J-WAVEのスタジオからの眺め。忙しい帰宅ラッシュの時間がはじまる。


 多くの人が新生活をはじめる4月。慣れない通学路や通勤、都市部では満員電車に悩まされている人たちも少なくないはずだ。
 ある時、日本を訪れたウガンダの友人に、こう尋ねたことがある。「日本はどう? 特にあの満員電車、びっくりしない?」。するとその友人、ちょっと考えて「そうだなあ。ウガンダだったらね、あの空間にあれだけの人がいたら、多分皆で歌っていると思うんだよ」と真面目に返してきたので、思わず吹き出してしまった。「そんな発想、私の中に浮かんだことない!」と。

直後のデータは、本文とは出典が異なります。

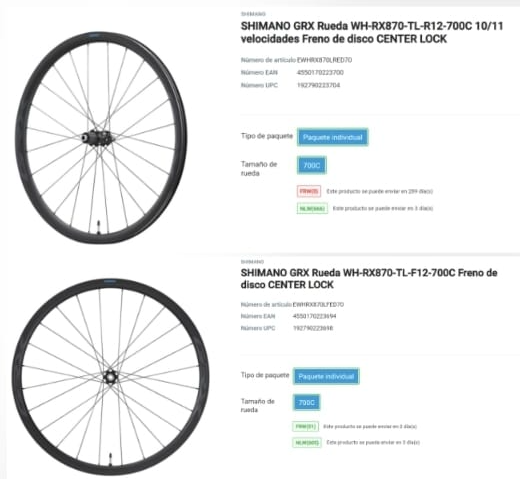Screen dimensions: 520x479
Task: Click the SHIMANO brand label above front wheel
Action: tap(252, 262)
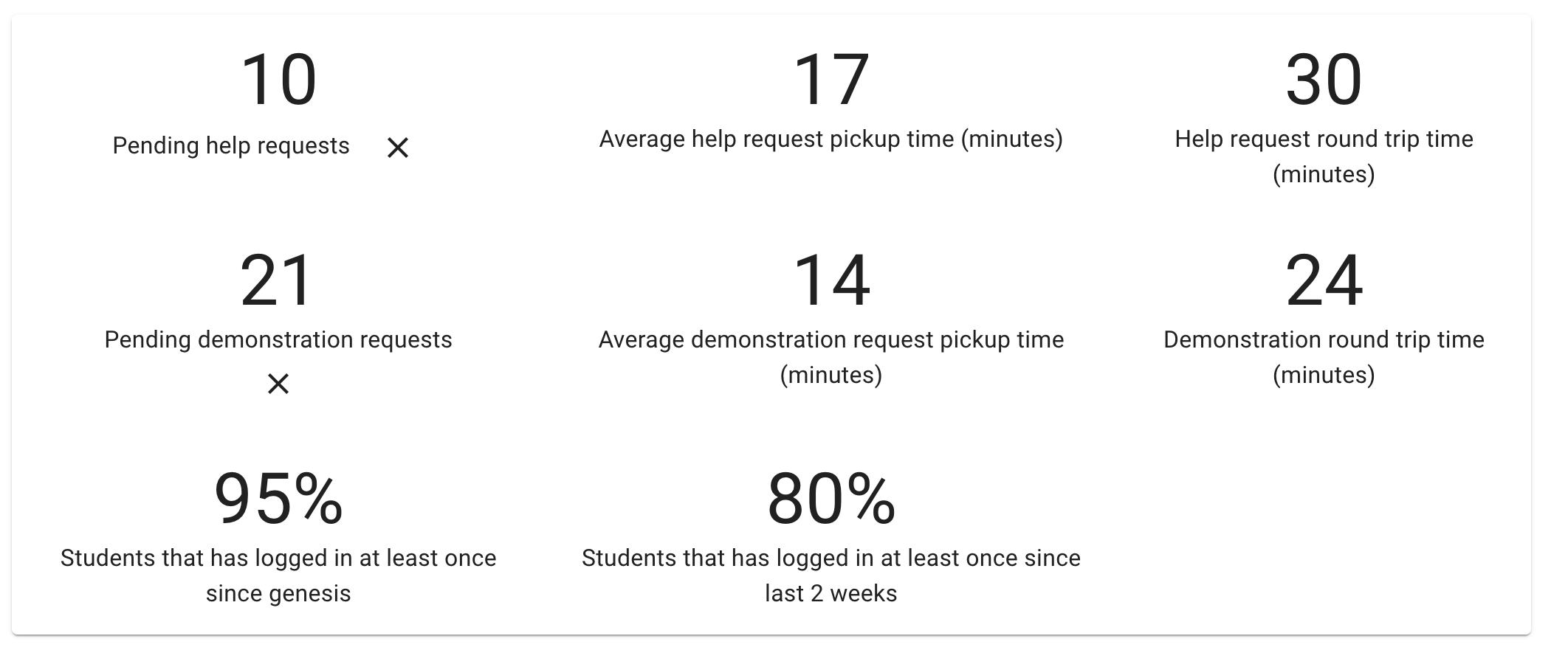
Task: Select the Pending demonstration requests label
Action: pyautogui.click(x=278, y=339)
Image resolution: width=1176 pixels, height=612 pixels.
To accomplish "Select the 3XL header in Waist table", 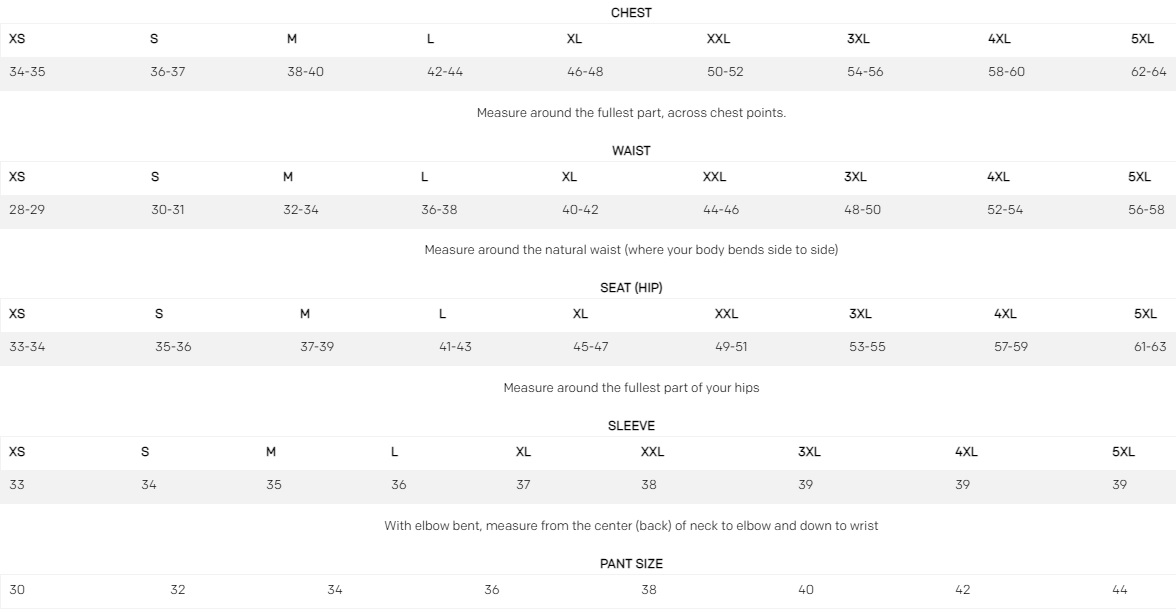I will pos(855,177).
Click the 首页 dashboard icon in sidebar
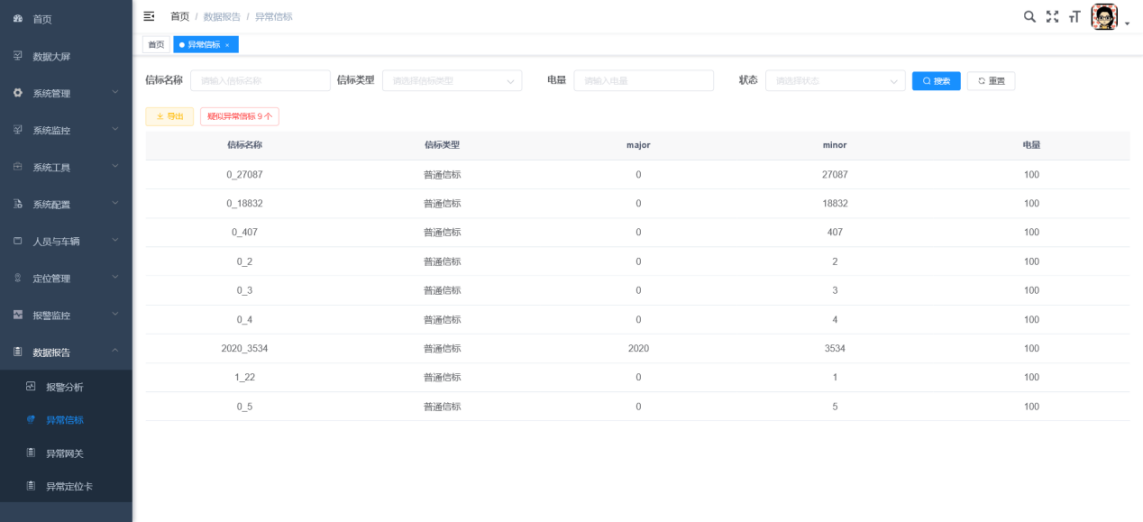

 それから色々思いを巡らせてみた。例えばぐるぐる回る山手線、五本に一本くらい「音楽列車」に指定してみて、色んな世代が楽しめるように「J-POP車両」「洋楽車両」「昭和歌謡車両」「演歌車両」を並べてみる、静かに過ごしたい人は「クラシック車両」、「ヘビメタ車両」や「テクノ車両」は車両ごと揺れ動きそうなので要検討、なんて一人で考えているだけで楽しくなってしまった。
 もちろん想像の中の世界、けれどもそんな発想を頭の中で持っているだけで、毎日の見え方が少し変わってくるかもしれない。それとも、本当にいつか、そんな車両が実現したりして?

ウガンダ、ナンサナの朝。歌声と共に一日がはじまる。